MillerCoors quickly responded to the advertisements: first, it sued Anheuser Busch and alleged the commercial intentionally misled consumers to believe there was corn syrup in their beer. MillerCoors admitted it uses corn syrup to aid fermentation. Bud Light uses rice the same way. The sweetener gets consumed by the yeast during fermentation and is not present in the final product. The suit also alleged Anheuser Busch used corn syrup to make many of its other beers. Second, MillerCoors took out a full page ad in the New York Times, noting agriculture’s pushback against Bud Light’s attack on corn syrup. Even the National Corn Growers Association chimed in.

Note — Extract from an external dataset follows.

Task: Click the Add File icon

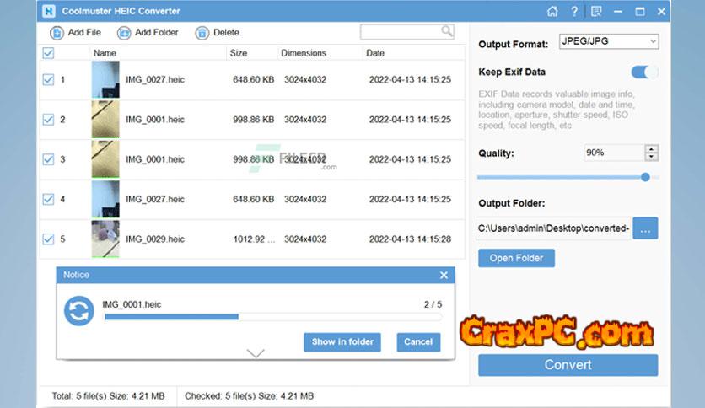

On May 24, 2019, a federal judge in the Western District of Wisconsin ruled partially in favor of MillerCoors and barred Anheuser Busch from using specific language featured during the Super Bowl ad campaign in any future advertising. In particular, Anheuser Busch is prohibited from using the following language:
Bud Light contains “100% less corn syrup;”
Bud Light in direct reference to “no corn syrup” without any reference to “brewed with,” “made with” or “uses;”
Miller Lite and/or Coors light and “corn syrup” without including any reference to “brewed with,” “made with” or “uses;” and
Describing “corn syrup” as an ingredient “in” the finished product.
But the ruling did not give MillerCoors everything it wanted. The Court’s ruling allows Bud Light to continue running certain corn syrup ads, including the Super Bowl ad that started it all. The ruling does not address whether Anheuser was diluting MillerCoors’ trademarks or whether it must remove labeling on Bud Light cans which says “no corn syrup.” MillerCoors frames this as a case about truth in advertising, while Anheuser Busch counters that its ads are designed to bring real transparency to the industry. The Court noted that the point of the ads was to capitalize on market research showing consumers did not differentiate between high fructose corn syrup (HFCS) and regular corn syrup, and that people believed HFCS was an unhealthy choice. After the commercials ran, MillerCoors (for the first time) began receiving consumer communications questioning the use of HFCS in the beer.
The Court’s order requiring Anheuser to immediately change its behavior (called a preliminary injunction) means the Court believes MillerCoors is likely to ultimately succeed on at least some of its false advertising claims by demonstrating the Bud Light ads were misleading. The Court also denied Anheuser Busch’s motion to dismiss the lawsuit. A copy of the Court’s ruling is available here.
On June 24, 2019, MillerCoors appealed the Court’s order, seeking clarification as to whether evidence of intent to deceive consumers gave rise to a presumption of harm in trademark cases.